Regardless of the code not being all that useful and rather ugly, how would I go about doing that in rust? Say you have a &[u8]with a length divisible by 4, how would you "convert" it to a &[u32] and back (preferrably avoiding unsafe code as much as possible and retaining as much speed as possible).

Just to be complete, the case where I would want to do that is an application which reads u8s from a file and then manipulates those.

Leon
  • 37
  • 1
  • 4
  • The answer strongly depends on the environment. There are processors out there that could give your an "unalign access" exception and your program crashes under some circumstances. – harper Dec 10 '14 at 19:01
  • 1
    Well you *can* `transmute` a `*u8` to a `*u32`, or convert a `&[u8]` to a `&[u32]`, but the right way depends on what exactly you're trying to achieve, so better ask a targeted question. –  Dec 10 '14 at 19:25
  • 1
    It's also a [strict aliasing](http://stackoverflow.com/questions/98650/what-is-the-strict-aliasing-rule) violation in C – M.M Dec 10 '14 at 20:40
  • @MattMcNabb: Are you sure?
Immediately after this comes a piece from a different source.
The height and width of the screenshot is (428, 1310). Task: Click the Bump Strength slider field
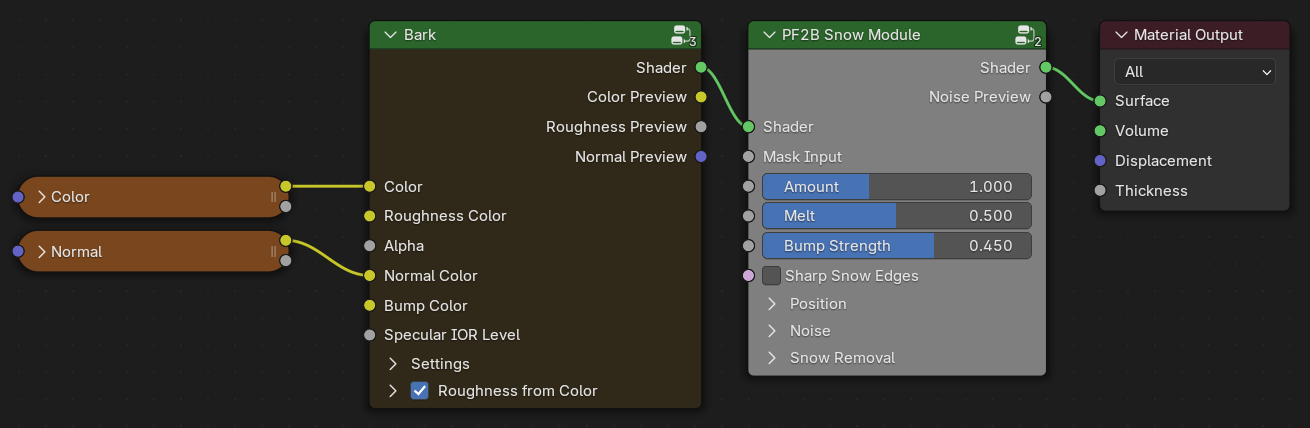pos(896,246)
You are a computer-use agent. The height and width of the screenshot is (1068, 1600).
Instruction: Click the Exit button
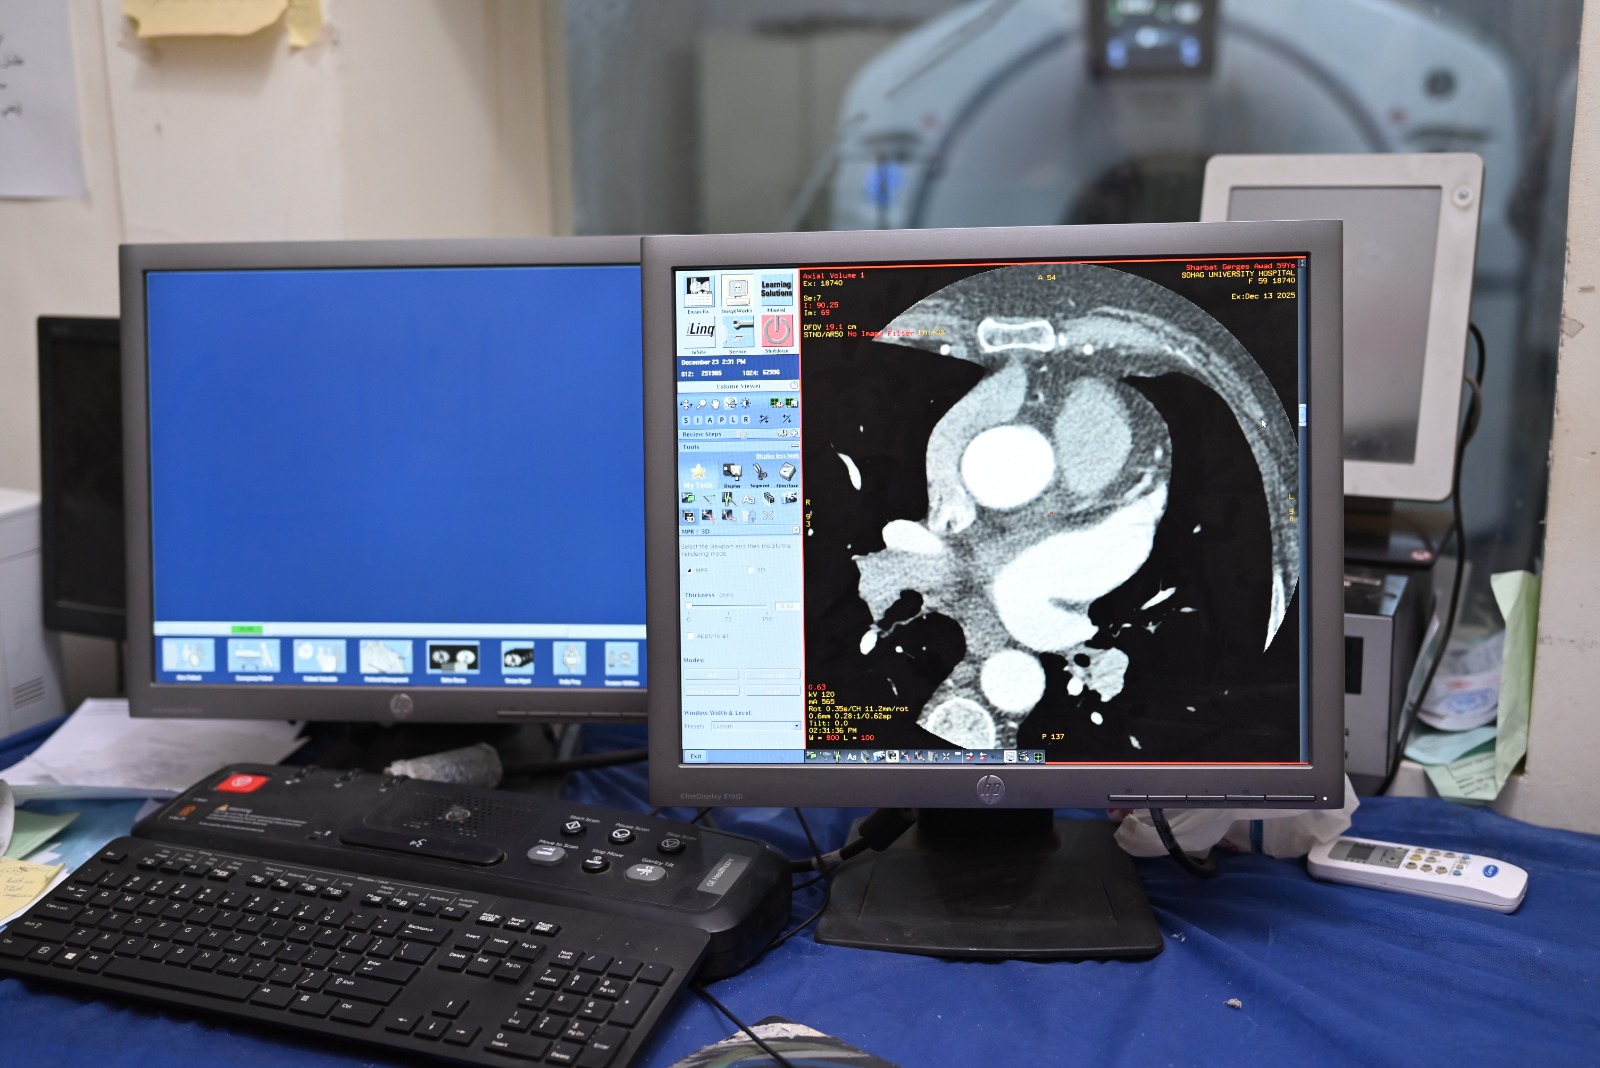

I seem to recall that `void*`, `char*`, `signed char*` and `unsigned char*` (and their `const`/`volatile` variants) are exempt of the strict aliasing rule to allow raw memory manipulation. – Matthieu M. Dec 11 '14 at 08:39
  • @MatthieuM see question linked in my comment. Aliasing *to* char is OK but it's not a symmetric relation – M.M Dec 11 '14 at 08:44
  • @MattMcNabb: Ah, indeed reading Ben Voigt's answer clarified the asymmetry. On the other hand, a `(my_packet_t*)` cast is routinely used in C for 0-copy code; I would surmise there will be no ill-effect in practice as long as the memory is not *changed* via the `char*` variable, but it indeed an aliasing violation anyway. – Matthieu M. Dec 11 '14 at 09:02

1 Answers1

2

Reinterpret casting a pointer is defined between pointers to objects of alignment-compatible types, and it may be valid in some implementations, but it's non-portable. For one thing, the result depends on the endianness (byte order) of your data, so you may lose performance anyway through byte-swapping.

First rewrite your C as follows, verify that it does what you expect, and then translate it to Rust.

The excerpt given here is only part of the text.